- O kadar büyüktü ki aşktan geri kalan boşluk orayı ancak nefretin cüssesi doldurabilirdi. Nefret aşkla boy ölçüşebilecek yegane duyguydu ve ne kadar güzeldi. Nefret etmese Setterhan, oracıkta ölecekti ve nefreti de ancak aşk yok edebilirdi.
- ''Setterhan sen ne kaybettin geçmişinde, bunu bilmiyorum.Ama unutma. Onu hiç bulamayacaksın... Hiç bulamamaktan daha acısı var bilir misin Setterhan ? Her kapıyı çalacaksın. Her defasında buldum sanacaksın ama hiç bulamayacaksın.''
- İnsanı gam, duvarı nem, aşkı ise yorum...
- Eski doğrular terk edilen doğrulardır. Yerine koyulacak yeni doğrularımız varsa biz hainizdir. O da yoksa sadece bir hiç.
- Önce anılarımız ihanet eder bize, teker teker bırakıp giderler. Her ihanet bir terk ediştir çünkü. Üstelik kendisi olarak kalacağını ne kadar vaad ederse etsin, ne dönen aynı kalır, ne bekleyen.
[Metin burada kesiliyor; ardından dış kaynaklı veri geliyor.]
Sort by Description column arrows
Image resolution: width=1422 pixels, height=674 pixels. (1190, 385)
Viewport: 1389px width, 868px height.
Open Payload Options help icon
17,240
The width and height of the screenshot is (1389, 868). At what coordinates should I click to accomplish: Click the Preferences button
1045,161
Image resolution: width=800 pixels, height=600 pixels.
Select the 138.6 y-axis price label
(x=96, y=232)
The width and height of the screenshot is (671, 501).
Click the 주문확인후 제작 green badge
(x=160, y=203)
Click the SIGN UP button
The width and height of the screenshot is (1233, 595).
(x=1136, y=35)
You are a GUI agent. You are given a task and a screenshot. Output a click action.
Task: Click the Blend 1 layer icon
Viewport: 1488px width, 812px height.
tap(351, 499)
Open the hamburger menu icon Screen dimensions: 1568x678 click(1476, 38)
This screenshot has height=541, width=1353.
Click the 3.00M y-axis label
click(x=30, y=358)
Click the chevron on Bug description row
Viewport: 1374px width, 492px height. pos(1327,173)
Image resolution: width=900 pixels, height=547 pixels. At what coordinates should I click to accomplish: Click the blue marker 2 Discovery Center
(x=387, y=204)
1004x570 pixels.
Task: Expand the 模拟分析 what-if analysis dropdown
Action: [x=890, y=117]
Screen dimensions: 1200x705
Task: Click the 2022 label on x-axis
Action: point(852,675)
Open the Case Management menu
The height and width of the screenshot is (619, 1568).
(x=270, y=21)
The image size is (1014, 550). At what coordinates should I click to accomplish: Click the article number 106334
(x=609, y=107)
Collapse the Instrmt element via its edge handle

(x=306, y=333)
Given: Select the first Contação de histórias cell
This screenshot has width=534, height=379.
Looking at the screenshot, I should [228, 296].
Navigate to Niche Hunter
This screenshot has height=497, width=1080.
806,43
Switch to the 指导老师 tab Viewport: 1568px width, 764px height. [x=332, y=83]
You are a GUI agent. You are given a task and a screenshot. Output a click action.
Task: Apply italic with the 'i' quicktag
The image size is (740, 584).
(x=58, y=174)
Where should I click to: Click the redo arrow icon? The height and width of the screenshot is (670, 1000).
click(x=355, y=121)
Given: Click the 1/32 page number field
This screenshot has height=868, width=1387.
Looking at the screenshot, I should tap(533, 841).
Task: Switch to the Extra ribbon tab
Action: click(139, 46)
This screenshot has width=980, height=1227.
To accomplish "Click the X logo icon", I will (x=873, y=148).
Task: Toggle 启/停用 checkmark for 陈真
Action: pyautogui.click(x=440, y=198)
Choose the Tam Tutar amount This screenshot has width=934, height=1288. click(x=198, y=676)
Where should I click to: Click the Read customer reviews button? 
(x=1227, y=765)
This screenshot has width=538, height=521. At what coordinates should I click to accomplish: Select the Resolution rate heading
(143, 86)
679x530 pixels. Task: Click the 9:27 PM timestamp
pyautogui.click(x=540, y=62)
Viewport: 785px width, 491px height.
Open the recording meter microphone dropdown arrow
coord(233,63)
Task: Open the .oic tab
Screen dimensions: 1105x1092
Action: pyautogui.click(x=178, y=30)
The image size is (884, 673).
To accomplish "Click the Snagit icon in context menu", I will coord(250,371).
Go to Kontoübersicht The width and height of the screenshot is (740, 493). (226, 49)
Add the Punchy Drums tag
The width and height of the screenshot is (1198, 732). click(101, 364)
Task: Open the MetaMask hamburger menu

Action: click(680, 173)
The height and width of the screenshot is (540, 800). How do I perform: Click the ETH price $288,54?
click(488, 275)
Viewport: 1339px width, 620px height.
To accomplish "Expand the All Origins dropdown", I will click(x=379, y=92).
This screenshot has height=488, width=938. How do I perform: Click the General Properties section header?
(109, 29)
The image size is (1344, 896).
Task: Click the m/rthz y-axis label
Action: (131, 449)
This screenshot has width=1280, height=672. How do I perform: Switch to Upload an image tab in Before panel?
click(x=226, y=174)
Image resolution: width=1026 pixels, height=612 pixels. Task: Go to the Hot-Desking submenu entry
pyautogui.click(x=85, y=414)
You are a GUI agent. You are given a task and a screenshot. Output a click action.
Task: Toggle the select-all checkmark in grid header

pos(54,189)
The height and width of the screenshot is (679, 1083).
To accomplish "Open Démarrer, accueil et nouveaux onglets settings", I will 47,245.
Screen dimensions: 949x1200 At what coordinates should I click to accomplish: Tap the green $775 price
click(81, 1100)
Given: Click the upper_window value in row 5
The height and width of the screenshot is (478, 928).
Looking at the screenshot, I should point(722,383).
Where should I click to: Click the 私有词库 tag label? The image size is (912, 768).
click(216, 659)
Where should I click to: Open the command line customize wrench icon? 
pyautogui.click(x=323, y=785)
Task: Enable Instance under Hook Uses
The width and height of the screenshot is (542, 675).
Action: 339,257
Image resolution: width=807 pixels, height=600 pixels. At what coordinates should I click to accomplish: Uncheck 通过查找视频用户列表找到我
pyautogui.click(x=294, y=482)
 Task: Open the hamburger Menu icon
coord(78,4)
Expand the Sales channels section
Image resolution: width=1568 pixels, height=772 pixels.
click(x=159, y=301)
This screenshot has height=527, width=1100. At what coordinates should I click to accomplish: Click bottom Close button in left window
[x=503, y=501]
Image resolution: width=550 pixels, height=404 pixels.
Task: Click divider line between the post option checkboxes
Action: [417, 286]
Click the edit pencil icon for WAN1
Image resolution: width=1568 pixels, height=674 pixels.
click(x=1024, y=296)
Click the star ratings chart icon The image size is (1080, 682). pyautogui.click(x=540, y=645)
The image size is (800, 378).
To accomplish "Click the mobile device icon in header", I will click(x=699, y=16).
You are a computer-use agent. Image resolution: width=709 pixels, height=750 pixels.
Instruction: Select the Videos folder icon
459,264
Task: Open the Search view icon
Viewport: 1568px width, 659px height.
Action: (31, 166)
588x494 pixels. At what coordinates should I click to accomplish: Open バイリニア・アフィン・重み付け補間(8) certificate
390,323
Öyleyse her gidiş bir ihanettir, her ihanet bir gidiş.
- Kalplerin dili olsaydı dilin ihanetine uğramadan birbirlerine daha çok şey anlatabilirlerdi.
- "Sanki, dedi, bak tam şuramda, sol yanımda, kalbimin altında bir yer eksik atıyor. Sonra bu kadarla kalmıyor, o eksiklik bütün ruhuma doluyor. "
- "Lakin oruçlu olduğunu unutup suya kanmak gibi değil, kanatları olmadığını unutup da kendini uçuruma bırakmak gibi bir unutmaktı bu."
- "Belliydi Havva'nın geleceği, gelmeyecek olan böyle beklenmezdi."
- "Rabbim, dedi, senden artık beni bu dünyaya, salt bu dünyaya bağlayacak olan şeyi istemiyorum. Bana öyle bir kalp ver ki senin yakınlığını istemekten başka hiçbir isteği içinde barındırmasın. Öyle bir ışık bırak ki kalbime, bir daha onu söndürmek mümkün olmasın. Öylesine aslolanı göster bana, öyle ki sürette aklım bile kalmasın."